Friday, 20 April 2018

Dan Dare In The Lost Worlds

It surprised me recently, while reading Thrill-Power Overload, the history of The Galaxy's Greatest Comic, to find out that most fans of 2000AD, and a lot of it's staff, never liked the reboot of Dan Dare that ran throughout the mag's early years.
Me, I really liked it. I liked the very first Belardinelli strips, and I loved this, the Gerry Finlay-Day & Dave Gibbons epic we're about to read.
Listen, I've read most of the original Dan Dare strips, and of course, they're beautiful to look at, but they don't mean a thing to me emotionally. The writing is unbelievably dense, and the distance of time can't help but make them a bit of a chore to get through.
THE Dan Dare, the Eagle Dan Dare, isn't my Dan Dare. 2000AD's one is.
Maybe it would've been received better if they'd just called this character something else, because here we have a tough hero taking a bunch of bad guys out on a trip to the Lost Worlds, drawn by Dave Gibbons. What's not to love?

Wednesday, 18 April 2018

Conan: Zukala's Daughter

This is my personal favourite of the Barry Smith Conan's, probably because it was the first Conan story I ever read, though at first not in the above UK weekly reprint.

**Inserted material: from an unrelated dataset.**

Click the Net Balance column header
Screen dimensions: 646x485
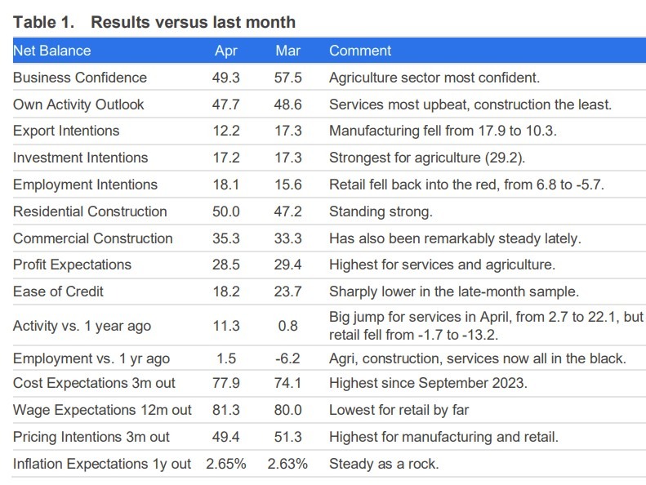(x=52, y=51)
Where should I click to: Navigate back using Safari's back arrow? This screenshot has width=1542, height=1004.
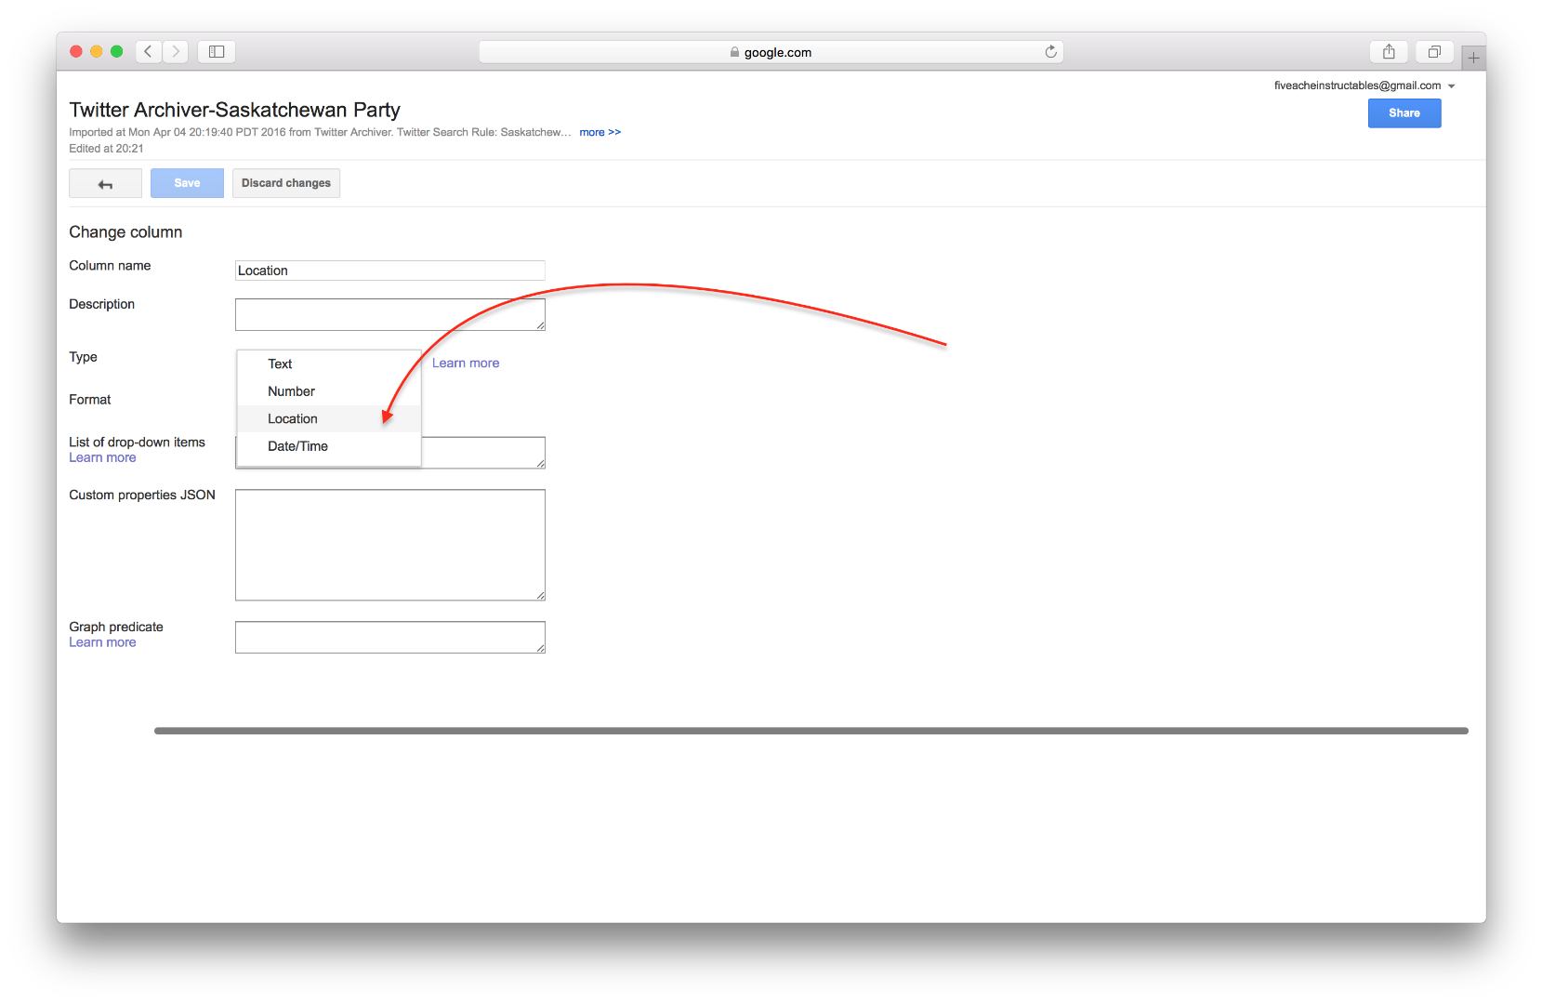tap(148, 51)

Zukala's Daughter actually appeared first on these shores in the above 1972 annual, a good three years before Conan properly made it to England in the form of his own weekly, so it did take him a while to tread the jeweled thrones of Suffolk under his sandalled feet.
Here, the Cimmerian's like a cowboy hero, riding into town and helping out some beleaguered peasants for a bag of gold. There's also a real fairytale feel to this story, as well as a great monster in the demon Jaggta-Noga, a bad guy with tons of personality, who really should've made a return appearance. Roy shoehorns in the REH poem on which it's based, the young Bazza and the always great Frank Giacoia make an excellent art team, and the whole thing is literally fantastic. Made a lifelong Conan fan of me anyway.

Monday, 16 April 2018

Captain Carrot & His Amazing Zoo Crew

Captain Carrot And His Amazing Zoo Crew! is a weird one, being half a kid's comic, chock full of awful puns, and half a grizzled old comic fan's book, poking razor sharp jabs at well worn comic tropes.

Writer Roy Thomas, of course, was an old lag at this kind of thing, having written every Marvel team ever, as well as being the world's biggest JSA fan, and at times, there's really not that much difference between The Zoo Crew and, say, an average issue of The Avengers. In fact, Roy's clearly having a blast looking askance at the kind of scripts he'd spent the previous 20 years pumping out, as in: Hey, you should see what this stuff looks like from over here!
 As well as Cap, who's...well, Cap, you've got Rubberduck ( Mr. Fantastic / Plastic Man ), Fastback ( Flash / Quicksilver ), Alley Cat Abra ( Doc Strange/ Doc Fate / Zatanna ), Pig Iron ( Ben Grimm ) and Yankee Poodle ( God knows... )

Maybe a couple too many characters there, and the book does feel crowded sometimes, occasionally lacking the lightness of touch this kind of thing needs.
But really, I'm nitpicking. I think we'd all agree, when Roy The Boy's on form, he's really on form, and often the satire hits the target perfectly, like in issue #7, where he takes the opportunity to take out the Cimmerian he spent a large chunk of his career scribing.

Plus, Rascally does have a secret weapon in artist Scott Shaw! ( yep, he spells his name with an exclamation point ) whose Disney through a looking glass style art is friendly, fun and beautiful all at the same time. And, of course, Shaw! did get to bring back his creation from Mike Friedrich's adult funny animal book Quack! gonzo journalist Pointer X. Toxin...

I'm gonna get me a business card that says: Star of Stage, Screen & Underground Comix. I think that's something to aspire to.